"This place is a hell trap."
He was only a door-to-door salesman, forgettable in every way, but he came armed with words that blazed as vividly as the punishing afterlife he described. He was selling pamphlets, overpriced safety tips, and fire extinguishers.
"If a fire broke out, what would you do?"
He was pitching his goods to anyone in the tavern who would listen, and on a crisp Tuesday night that wasn't much except for the bartender's wide-eyed animal of a son. The boy glanced up from the newspapers he'd been studiously scribbling with the nubs of crayons.
"All it would take is a match in the wrong place, a misplaced cigarette, and FOOM! This place would go up like a fireworks factory, like the second coming of the war."
The child gasped, and the salesman knew he had captured his audience. A feat the boy would have otherwise admired. "Y'see, humans are pretty foolish creatures. We think fire is our friends, and yes, it's helped us through the ages, but the moment we underestimate it, it will turn on us, and eat us faster and worse than a plague upon the flesh, destroying everything we are, and make. Why, without the proper precautions, this place could kill us all. We'd roast slowly, like pigs. I can practically smell it... Roast little boy, skin crackling. Wouldn't take too much imagination, I see they put you on the spit often enough. And the crackling noise that once was the warmth of the house and the comfort of the kitchen fire... why it's the beams of this shabby building, it's our skin, it's our hair. Burning."

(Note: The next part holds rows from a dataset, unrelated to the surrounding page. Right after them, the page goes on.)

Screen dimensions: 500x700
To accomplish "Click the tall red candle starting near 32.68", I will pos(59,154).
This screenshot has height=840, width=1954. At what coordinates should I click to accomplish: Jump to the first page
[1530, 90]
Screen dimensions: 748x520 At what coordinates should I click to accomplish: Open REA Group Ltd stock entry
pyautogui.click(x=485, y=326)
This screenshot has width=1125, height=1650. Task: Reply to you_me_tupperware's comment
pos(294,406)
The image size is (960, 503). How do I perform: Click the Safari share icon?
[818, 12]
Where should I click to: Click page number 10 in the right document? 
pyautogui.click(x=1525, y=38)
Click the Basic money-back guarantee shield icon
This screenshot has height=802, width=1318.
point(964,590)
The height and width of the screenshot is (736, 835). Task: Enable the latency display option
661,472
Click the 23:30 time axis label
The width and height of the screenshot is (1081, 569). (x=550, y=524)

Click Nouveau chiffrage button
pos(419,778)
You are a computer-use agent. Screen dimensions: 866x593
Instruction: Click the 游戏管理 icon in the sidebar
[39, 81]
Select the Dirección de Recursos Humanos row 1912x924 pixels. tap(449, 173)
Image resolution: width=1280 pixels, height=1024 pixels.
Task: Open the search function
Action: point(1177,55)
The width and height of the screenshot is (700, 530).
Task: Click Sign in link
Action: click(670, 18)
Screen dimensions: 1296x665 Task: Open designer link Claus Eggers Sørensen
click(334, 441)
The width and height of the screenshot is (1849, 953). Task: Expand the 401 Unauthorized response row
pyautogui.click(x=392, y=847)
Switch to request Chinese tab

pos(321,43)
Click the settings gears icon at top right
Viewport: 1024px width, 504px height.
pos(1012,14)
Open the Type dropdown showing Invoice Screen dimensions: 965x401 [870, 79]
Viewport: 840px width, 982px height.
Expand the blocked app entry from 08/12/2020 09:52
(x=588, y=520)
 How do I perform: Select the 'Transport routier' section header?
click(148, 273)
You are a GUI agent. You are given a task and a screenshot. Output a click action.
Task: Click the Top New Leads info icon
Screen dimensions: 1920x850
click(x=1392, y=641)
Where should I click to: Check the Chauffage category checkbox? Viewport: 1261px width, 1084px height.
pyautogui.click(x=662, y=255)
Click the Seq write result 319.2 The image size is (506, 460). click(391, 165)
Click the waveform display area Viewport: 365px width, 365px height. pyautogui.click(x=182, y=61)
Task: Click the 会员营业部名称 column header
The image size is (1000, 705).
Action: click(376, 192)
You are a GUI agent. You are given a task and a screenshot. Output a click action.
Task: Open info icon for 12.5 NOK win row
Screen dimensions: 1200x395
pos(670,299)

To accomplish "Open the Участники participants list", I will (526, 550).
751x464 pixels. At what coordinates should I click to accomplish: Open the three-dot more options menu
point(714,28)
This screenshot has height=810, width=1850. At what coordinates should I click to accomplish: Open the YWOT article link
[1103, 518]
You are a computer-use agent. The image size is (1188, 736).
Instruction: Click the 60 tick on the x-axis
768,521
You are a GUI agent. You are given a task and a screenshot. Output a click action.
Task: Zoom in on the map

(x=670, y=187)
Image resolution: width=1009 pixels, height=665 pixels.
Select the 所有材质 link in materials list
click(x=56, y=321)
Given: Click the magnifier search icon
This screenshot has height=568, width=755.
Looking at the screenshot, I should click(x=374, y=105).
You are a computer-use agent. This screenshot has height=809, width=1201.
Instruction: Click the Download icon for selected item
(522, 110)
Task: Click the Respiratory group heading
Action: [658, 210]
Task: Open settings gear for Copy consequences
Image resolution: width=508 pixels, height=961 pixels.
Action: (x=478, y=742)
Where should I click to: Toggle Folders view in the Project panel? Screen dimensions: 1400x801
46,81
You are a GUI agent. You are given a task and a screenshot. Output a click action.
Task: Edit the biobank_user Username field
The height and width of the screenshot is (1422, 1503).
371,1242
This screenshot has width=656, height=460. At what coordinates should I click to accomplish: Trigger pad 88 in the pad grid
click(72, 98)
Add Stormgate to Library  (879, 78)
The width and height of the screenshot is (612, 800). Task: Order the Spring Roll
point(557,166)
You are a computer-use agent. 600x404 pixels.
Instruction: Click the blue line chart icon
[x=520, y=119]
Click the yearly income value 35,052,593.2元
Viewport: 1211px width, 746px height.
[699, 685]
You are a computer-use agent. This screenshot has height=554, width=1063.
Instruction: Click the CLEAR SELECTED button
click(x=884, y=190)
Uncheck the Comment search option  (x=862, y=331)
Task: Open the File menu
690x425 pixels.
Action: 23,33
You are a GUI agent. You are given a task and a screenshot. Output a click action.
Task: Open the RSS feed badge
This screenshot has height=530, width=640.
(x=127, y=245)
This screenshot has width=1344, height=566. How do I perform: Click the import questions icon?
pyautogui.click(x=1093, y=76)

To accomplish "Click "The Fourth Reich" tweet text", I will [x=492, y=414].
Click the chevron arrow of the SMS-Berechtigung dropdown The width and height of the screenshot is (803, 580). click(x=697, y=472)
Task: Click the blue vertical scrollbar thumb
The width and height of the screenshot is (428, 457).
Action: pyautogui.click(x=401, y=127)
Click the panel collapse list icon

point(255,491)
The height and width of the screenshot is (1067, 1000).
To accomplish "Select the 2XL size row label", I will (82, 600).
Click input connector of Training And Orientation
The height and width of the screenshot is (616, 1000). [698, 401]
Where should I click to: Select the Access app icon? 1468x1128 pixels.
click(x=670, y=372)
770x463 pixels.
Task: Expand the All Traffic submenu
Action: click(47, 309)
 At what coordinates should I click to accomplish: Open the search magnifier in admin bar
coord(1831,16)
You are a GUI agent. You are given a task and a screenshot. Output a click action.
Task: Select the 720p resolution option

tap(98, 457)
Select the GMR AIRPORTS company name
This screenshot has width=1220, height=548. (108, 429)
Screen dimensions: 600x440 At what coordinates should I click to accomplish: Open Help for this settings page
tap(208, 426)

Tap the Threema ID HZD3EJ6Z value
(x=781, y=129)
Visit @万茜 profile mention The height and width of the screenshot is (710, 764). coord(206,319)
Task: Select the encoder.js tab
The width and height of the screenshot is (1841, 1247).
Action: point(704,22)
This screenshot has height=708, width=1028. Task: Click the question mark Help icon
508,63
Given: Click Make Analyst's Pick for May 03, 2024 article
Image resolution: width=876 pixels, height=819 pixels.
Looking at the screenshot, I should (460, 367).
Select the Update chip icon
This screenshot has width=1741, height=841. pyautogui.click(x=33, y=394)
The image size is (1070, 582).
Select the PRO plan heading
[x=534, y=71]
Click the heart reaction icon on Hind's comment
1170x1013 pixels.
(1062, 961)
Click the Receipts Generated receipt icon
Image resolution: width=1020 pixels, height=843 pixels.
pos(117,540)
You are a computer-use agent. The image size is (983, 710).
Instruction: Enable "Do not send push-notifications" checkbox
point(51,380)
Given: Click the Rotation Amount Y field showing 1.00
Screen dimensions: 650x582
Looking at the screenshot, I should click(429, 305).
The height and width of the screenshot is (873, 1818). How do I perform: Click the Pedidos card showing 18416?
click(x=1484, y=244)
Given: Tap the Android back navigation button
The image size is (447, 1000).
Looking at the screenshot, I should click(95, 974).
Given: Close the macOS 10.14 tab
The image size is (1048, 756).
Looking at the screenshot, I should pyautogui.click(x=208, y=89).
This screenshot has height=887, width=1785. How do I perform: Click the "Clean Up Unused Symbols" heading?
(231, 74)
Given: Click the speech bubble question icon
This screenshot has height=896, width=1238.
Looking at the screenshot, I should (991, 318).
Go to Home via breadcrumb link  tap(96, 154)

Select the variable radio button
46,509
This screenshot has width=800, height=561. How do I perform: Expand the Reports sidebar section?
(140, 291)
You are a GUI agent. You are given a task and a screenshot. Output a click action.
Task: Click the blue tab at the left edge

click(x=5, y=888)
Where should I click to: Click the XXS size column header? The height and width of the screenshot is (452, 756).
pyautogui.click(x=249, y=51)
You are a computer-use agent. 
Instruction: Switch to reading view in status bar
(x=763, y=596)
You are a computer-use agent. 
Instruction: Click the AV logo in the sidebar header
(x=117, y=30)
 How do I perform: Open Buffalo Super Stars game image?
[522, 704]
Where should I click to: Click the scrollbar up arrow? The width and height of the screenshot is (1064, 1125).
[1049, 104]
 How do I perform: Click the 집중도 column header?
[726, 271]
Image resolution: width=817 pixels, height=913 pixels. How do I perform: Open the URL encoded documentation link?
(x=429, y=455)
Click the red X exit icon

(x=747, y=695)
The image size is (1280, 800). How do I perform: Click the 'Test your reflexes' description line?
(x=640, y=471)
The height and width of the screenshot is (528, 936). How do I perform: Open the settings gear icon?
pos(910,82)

The boy cowered low as he was assaulted with the apocalyptic visions.
"Tell your mother you need to be better prepared."
And like anyone who is completely cornered by fear, he did at the soonest moment.
"Don't listen to him, he's just trying to sell you," his mother said gruffly as she polished the bar counter. The boy fidgeted and tugged at his hair, wondering when the last time he'd had a bath was.
"Aren't you scared the bar will burn down?" he asked in a quiet, wavering voice.
"I've often dreamt of burning this dump," the hard-lined face woman grunted.
"Maybe I'll burn it with you in it!" she snapped. "Now go bring out those beers to the customers. Hurry up!"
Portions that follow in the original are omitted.